Purgatoire des innocents

L'ouvrage:
Raphaël, William, Fred, et Christelle braquent une bijouterie. Les choses tournent mal. Ils s'enfuient avec le butin, mais William est blessé. Ils s'arrêtent dans un petit village et contactent une vétérinaire qu'ils contraignent à soigner le blessé. Les choses ne font que commencer.

Critique:
Karine Giébel a l'art de faire monter la tension. Ce roman en est exclusivement constitué. Son épaisseur pourrait faire craindre des lenteurs, or, il n'y en a pas. Changer de chapitre ne signifie pas (comme chez certains autres) laisser le lecteur dans un suspense insoutenable pour développer une partie plus calme, plus lente. Ici, chaque chapitre accroît suspense et tension. Karine Giébel précipite ses personnages dans une partie d'échecs dont elle maîtrise parfaitement chaque coup.

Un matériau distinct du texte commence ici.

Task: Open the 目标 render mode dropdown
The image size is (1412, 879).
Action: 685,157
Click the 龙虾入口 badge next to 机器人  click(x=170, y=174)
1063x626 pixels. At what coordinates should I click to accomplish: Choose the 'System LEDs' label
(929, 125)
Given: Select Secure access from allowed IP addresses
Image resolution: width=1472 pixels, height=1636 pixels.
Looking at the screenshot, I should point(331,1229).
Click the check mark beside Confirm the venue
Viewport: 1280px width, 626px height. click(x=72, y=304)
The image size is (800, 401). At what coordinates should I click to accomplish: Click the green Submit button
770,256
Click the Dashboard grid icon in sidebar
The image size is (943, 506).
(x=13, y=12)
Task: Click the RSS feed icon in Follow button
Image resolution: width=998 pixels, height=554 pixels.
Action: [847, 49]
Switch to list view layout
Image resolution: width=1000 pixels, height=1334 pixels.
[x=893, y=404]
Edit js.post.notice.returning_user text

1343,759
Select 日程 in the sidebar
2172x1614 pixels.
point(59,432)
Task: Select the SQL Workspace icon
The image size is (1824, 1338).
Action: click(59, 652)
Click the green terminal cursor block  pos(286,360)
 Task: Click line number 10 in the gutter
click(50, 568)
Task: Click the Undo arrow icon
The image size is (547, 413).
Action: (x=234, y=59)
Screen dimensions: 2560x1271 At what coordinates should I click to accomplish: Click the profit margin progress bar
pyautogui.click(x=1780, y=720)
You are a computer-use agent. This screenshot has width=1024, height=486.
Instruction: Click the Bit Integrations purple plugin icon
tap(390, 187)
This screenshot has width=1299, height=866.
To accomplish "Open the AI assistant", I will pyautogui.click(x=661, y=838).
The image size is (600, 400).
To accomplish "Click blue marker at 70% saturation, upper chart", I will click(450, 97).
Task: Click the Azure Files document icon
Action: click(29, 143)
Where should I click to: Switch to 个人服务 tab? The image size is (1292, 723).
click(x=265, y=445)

À un moment, j'ai cru à un procédé malhonnête. J'ai pensé qu'à l'instar de certains auteurs de romans policiers, la romancière mélangeait les époques sans en avoir averti le lecteur. Mais ce procédé qui me déplaît souverainement (parce que j'ai l'impression que ceux qui l'utilisent se jouent de moi), elle ne s'abaisse pas à l'employer.
J'ai été également déçue de deviner quelque chose, pensant que cela serait révélé bien plus tard, comme c'est le cas chez certains auteurs. Ma découverte était juste, mais elle a été révélée très peu de temps après que je l'ai faite.

La romancière parsème son roman de brefs retours en arrière qui, sans fioritures, racontent la vie des personnages avant le braquage. Ces flashbacks ne sont pas un prétexte pour s'attarder et remplir des pages, ils expliquent comment certains en sont arrivés à ce qu'ils sont. Bien sûr, on pourrait penser qu'il est facile pour les personnages de prendre prétexte de leurs souffrances passées pour s'octroyer le droit d'être hors-la-loi. On pourrait dire que c'est facile de montrer une enfance abîmée (à divers degrés) pour expliquer les choses. Néanmoins, c'est très réaliste. Cela n'excuse rien, mais cela explique les choses. D'autre part, l'auteur insiste bien sur le fait que chacun est responsable de ses actes.

Malgré la puissance de ce roman et la très bonne description du calvaire physique et psychologique qu'endurent les personnages, certaines choses sont quelque peu discutables.
Il est un peu étrange qu'après avoir supporté tant de souffrances physiques tout en étant affaibli par le manque de sommeil et de mauvaises conditions de vie, on soit encore capable de porter des estocades à son bourreau. Cela peut s'expliquer par le fait qu'aux moments où ils agissent, les personnages sont animés par l'énergie du désespoir, mais c'est quand même discutable.
Par ailleurs, il est illogique que le bourreau (je ne dévoile pas son nom sciemment) n'ait pas pensé que ses prisonniers avaient pu comploter. Il a bien dû voir que par moments, des messes basses étaient échangées. On peut trouver une explication en supposant qu'il n'était pas devant ses écrans à ce moment-là...

Généralement, je n'aime pas les romans trop durs psychologiquement. Cependant, j'apprécie la façon dont Karine Giébel construit ses romans. Suspense, frayeur, bonne psychologie des personnages... Sachant que cette romancière est très pessimiste (c'est le troisième roman d'elle que je lis), je me suis préparée psychologiquement, et suis restée plus distante que d'habitude, quant au sort des personnages. J'y ai partiellement réussi. Bientôt, je serai prête à lire «Meurtres pour rédemption», dont on m'a dit que c'était le plus noir. ;-)

Éditeur: Fleuve Noir.
La version audio que j'ai entendue a été enregistrée pour le GIAA
La lectrice n'est pas tombée dans le surjeu, ce qui aurait tout gâché. Elle a lu ce roman avec la distance nécessaire. Heureusement, elle n'a pas non plus été trop sobre. Je pense que ce genre de livres ne doit pas être simple à lire à voix haute, et elle s'en est bien sortie. Je regrette seulement qu'elle ait laissé ses erreurs de lecture.